Drug related clinical pattern in fixed drug eruption

ARTICLE

Fixed drug eruption (FDE) is characterized by recurrent well-defined lesions in the same location each time the drug responsible is taken. Patients often take more than one drug simultaneously, and they often do not remember which drug they have taken. So it is almost always a challenge for the physician to find out the offending agent. The aim of this open prospective study is to investigate the presence of a particular clinical pattern related to the eliciting drug which would help by evaluating FDE cases more accurately, especially those with a multi-drug history.

Patients and methods

Between January 1996 and February 1998, 64 FDE cases were diagnosed in our clinic, and the causative drugs were established by oral provocation as described below.

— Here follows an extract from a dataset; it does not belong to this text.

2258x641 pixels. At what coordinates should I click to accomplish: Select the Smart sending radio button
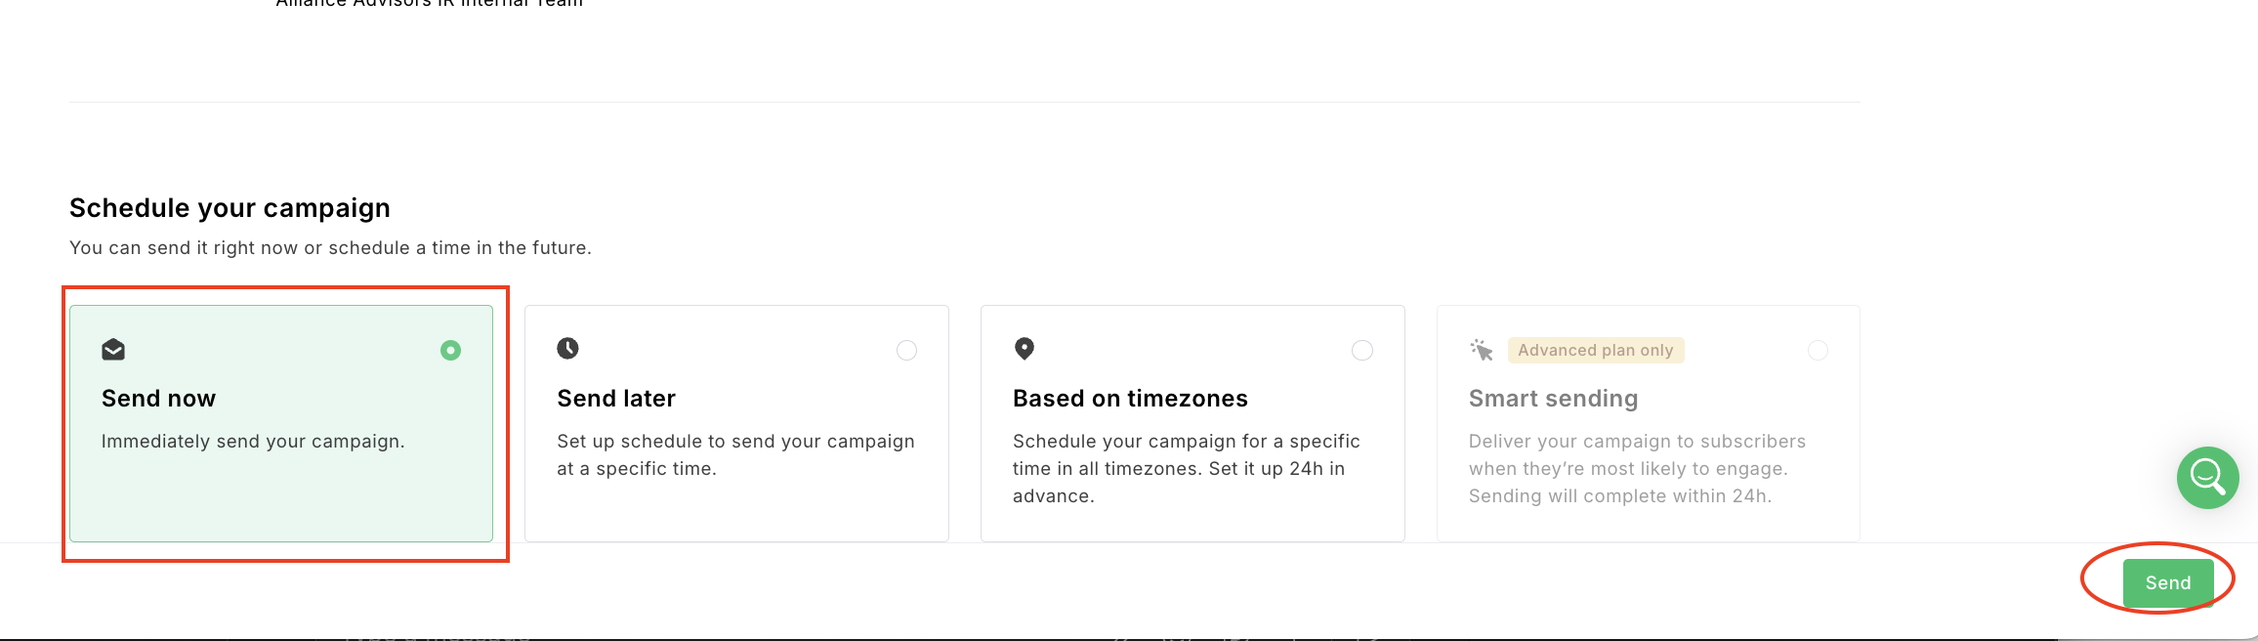point(1818,350)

Oral provocation was performed after written or oral consent of patients, and of parents or legal guardians in children. They were asked not to take any susceptible drugs, antihistamines, immunosuppresives and not to use topical or systemic corticosteroids for at least 4 weeks before and during the provocation tests. Pregnant or lactating women were excluded. Four weeks after the clearance of the lesions an oral challenge with graded doses of the suspected drug was performed starting with 1/8 of a single dose. Doses were increased at 24 hour intervals to one-fourth, one-half and one full dose, if necessary. The test was considered positive if the previously involved FDE sites reactivated with marked violaceous erythema with or without induration, itching or burning. If no reaction occurred with that drug, the next suspected drug-according to the patient's history, was tested in the same manner. If reactivation occurred with the first drug, the next suspected drug was tested only after the complete subsidence of the first reaction.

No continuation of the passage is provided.